NEW YORK (Reuters) – U.S. prosecutors are relying heavily on three convicted informants, including a former associate of now-imprisoned Galleon Group founder Raj Rajaratnam, in the insider trading trial of a California hedge fund manager, a jury heard on Tuesday.
Whitman Capital founder Doug Whitman illegally used inside sources to get “a sneak peak” on the financial performance of Google Inc GOOG.N, Polycom Inc PLCM.N and Marvell Technology Group Ltd (MRVL.O) between 2006 and 2009, prosecutor Christopher LaVigne said in opening arguments on Tuesday in Manhattan federal court.
Whitman’s lawyer, David Anderson of law firm Sidley Austin, told the jury in his opening statement that his client was a career research analyst and trader in technology company stocks who “did not pay or corrupt anyone for inside information.”
The hedge fund manager is charged with securities fraud and conspiracy in making $900,000 illegally on inside information, the latest strand of the high-profile Galleon hedge fund prosecutions against dozens of money managers and traders over the past three years. All pleaded guilty or were convicted at trial.
The charges carry a combined possible maximum prison term of 25 years.

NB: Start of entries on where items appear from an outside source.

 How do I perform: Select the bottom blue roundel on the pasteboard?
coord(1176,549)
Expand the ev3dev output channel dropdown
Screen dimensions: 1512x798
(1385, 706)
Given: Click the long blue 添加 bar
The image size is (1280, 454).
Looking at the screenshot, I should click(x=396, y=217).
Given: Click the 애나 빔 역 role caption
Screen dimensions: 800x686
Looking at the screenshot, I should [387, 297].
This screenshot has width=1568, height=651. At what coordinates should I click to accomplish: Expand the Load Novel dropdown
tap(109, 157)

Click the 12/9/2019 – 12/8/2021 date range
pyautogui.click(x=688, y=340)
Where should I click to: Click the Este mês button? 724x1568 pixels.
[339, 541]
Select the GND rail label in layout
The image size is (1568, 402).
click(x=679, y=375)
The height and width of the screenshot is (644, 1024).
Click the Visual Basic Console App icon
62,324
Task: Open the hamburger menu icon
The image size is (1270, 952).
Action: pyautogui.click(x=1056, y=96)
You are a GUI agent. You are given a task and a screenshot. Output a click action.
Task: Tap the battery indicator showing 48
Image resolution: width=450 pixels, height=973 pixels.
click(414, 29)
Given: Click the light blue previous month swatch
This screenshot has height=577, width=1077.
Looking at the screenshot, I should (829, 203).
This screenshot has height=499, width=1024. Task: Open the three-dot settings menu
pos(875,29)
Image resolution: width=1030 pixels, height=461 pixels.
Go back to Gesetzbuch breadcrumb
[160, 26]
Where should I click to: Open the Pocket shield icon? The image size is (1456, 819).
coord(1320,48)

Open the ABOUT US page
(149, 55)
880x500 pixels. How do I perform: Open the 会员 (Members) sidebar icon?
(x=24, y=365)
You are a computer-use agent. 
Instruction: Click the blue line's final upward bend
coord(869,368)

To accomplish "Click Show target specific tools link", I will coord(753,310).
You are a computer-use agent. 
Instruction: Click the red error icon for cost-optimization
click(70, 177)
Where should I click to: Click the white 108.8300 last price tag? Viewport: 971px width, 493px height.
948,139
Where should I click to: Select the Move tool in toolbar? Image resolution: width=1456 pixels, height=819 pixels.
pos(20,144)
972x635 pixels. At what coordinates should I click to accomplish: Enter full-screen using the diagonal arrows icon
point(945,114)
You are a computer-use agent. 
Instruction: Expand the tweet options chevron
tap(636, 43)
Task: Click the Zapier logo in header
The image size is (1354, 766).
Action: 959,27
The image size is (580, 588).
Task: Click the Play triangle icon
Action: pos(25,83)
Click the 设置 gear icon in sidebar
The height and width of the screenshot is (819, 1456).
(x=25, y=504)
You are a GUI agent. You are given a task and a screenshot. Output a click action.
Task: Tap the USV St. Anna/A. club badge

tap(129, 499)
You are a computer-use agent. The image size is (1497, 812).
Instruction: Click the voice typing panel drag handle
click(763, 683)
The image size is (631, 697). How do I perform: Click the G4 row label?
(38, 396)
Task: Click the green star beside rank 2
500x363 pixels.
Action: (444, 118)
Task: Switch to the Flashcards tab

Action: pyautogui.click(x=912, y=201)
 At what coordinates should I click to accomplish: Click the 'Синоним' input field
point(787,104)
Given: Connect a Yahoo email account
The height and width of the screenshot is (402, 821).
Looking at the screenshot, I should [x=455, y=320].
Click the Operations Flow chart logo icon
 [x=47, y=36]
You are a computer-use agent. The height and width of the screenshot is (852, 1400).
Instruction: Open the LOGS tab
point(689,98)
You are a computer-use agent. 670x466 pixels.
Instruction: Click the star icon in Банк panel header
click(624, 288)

A key trial witness will be Roomy Khan, a one-time associate of Rajaratnam. Rajaratnam was convicted in May 2011 and is serving 11 years in prison. Khan pleaded guilty to a conspiracy charge and has yet to be sentenced.
Khan and Whitman were once neighbors in Atherton, California. Two other prosecution witnesses are Karl Motey, a trader and researcher, and Wesley Wang, a hedge fund consultant.
LaVigne told the jury that, while all three had been charged and pleaded guilty to insider trading crimes, “they can tell you in their own words what they saw and heard the defendant do.”
All three are cooperating in the hopes of staying out of prison, defense lawyer Anderson said.
“They are three desperate people making false accusations,” Anderson said.